The planting of hundreds of orchids began on the Kanakakunnu Palace grounds here on Tuesday as part of a collaboration between the Royal Botanic Gardens, Kew, London, and institutions in Kerala to bring people closer to nature and create awareness about these flowering plants.
Approximately 800 orchids belonging to 11 species found in Kerala are being planted as part of the initiative. More than 50% were ‘planted’ on selected trees on the campus on Tuesday. The rest will be planted on Wednesday.
Kew Gardens has joined hands with the Jawaharlal Nehru Tropical Botanic Garden and Research Institute (JNTBGRI), the University of Kerala (Botany Department and Centre for Biodiversity Conservation), and the Tourism Department for this initiative.
Orchids especially famed for their remarkably beautiful flowers have been chosen for the project whose key themes are conservation and well-being. Species include Cymbidium bicolor, Cymbidium aloifolium, Taprobanaea spathulata, Vanda tessellata, Vanda testacea, Vanda spathulata, Luisia zeylanica, Acampe praemorsa, Rhynchostylis retusa, and Dendrobium macrostachyum.

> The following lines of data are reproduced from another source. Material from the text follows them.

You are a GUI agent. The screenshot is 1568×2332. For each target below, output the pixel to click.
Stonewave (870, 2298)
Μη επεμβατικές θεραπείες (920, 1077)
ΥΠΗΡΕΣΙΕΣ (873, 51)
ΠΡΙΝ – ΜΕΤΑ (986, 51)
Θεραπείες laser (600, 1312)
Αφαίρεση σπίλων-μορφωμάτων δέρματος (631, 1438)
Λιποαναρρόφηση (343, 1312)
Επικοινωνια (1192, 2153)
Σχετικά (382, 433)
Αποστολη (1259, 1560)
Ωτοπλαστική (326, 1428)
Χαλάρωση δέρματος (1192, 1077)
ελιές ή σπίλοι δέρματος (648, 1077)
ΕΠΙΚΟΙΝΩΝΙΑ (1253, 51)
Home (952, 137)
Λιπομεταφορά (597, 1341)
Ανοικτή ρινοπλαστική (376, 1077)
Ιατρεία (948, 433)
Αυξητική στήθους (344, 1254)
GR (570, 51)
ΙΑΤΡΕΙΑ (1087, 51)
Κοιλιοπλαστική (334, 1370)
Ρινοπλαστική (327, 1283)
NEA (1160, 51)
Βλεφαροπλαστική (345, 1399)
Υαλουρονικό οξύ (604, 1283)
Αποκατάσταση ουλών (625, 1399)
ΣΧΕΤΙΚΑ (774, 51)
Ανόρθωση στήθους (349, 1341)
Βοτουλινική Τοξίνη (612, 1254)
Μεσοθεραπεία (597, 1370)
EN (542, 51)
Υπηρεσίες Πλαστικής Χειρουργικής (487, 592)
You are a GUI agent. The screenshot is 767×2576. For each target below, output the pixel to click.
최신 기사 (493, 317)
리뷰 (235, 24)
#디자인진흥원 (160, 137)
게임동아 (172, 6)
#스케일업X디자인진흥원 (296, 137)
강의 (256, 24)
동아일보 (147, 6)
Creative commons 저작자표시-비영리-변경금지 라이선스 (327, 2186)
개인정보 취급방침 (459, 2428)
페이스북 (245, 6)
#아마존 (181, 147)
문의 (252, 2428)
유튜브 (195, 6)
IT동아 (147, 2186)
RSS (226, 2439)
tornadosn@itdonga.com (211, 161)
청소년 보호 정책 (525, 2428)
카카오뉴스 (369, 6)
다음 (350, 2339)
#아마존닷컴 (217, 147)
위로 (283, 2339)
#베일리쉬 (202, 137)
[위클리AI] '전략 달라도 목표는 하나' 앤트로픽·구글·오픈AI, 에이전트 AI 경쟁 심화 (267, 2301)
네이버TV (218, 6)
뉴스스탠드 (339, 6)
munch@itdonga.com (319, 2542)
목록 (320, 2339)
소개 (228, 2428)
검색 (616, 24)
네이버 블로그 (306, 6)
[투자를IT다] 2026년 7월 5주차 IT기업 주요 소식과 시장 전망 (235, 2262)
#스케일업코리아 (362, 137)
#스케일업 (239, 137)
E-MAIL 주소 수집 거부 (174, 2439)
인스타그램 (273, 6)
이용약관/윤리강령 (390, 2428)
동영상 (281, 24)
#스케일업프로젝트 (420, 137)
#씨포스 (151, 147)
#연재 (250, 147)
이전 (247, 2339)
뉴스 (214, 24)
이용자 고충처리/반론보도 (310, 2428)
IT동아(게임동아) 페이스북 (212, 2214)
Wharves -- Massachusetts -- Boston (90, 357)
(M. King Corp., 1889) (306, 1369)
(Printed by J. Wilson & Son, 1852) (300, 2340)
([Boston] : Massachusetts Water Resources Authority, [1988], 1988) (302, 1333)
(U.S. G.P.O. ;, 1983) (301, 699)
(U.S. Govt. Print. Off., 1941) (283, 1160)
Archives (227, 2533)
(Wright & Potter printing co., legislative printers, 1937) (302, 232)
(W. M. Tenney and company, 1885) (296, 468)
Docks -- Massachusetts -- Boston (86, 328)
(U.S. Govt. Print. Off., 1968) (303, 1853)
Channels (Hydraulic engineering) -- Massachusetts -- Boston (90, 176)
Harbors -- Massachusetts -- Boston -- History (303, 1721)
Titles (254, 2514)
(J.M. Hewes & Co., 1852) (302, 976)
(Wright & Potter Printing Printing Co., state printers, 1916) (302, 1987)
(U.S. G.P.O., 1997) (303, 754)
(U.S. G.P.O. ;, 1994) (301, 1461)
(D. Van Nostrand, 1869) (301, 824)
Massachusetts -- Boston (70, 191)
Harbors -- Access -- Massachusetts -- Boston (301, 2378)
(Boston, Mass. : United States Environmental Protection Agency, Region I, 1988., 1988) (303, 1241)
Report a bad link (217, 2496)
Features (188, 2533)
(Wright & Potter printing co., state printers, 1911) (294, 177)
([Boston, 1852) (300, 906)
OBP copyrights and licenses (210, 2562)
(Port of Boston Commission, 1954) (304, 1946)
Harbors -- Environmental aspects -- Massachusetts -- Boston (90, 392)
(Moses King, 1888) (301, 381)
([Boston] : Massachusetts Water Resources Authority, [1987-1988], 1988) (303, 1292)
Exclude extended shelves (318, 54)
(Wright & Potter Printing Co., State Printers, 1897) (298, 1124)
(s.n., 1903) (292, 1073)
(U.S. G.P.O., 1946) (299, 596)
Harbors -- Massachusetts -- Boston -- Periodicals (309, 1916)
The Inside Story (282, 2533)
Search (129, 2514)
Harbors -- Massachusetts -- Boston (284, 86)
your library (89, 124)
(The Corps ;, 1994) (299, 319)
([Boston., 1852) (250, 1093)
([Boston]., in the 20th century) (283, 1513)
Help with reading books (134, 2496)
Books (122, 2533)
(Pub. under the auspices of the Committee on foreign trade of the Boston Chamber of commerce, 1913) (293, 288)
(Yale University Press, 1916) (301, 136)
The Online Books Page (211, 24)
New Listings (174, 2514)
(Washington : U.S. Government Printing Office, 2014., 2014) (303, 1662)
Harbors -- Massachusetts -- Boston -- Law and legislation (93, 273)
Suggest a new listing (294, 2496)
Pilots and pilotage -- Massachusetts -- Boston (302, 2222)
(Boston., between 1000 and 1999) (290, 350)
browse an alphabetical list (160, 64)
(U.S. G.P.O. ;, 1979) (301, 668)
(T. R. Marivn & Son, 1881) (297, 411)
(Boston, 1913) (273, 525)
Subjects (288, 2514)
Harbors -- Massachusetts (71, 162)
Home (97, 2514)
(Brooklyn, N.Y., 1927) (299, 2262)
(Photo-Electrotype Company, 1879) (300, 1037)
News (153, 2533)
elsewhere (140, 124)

Many of the orchids for the project came from the collection of the JNTBGRI. Some of the others were ‘rescued’ by the Centre for Biodiversity Conservation from trees felled for construction projects.
Experts from the JNTBGRI; V. Sarasan, Ecosystem Stewardship, Kew Gardens; A. Gangaprasad, professor and director, Centre for Biodiversity Conservation (CBC), Department of Botany, University of Kerala; and former JNTBGRI director R. Prakashkumar led the orchid planting.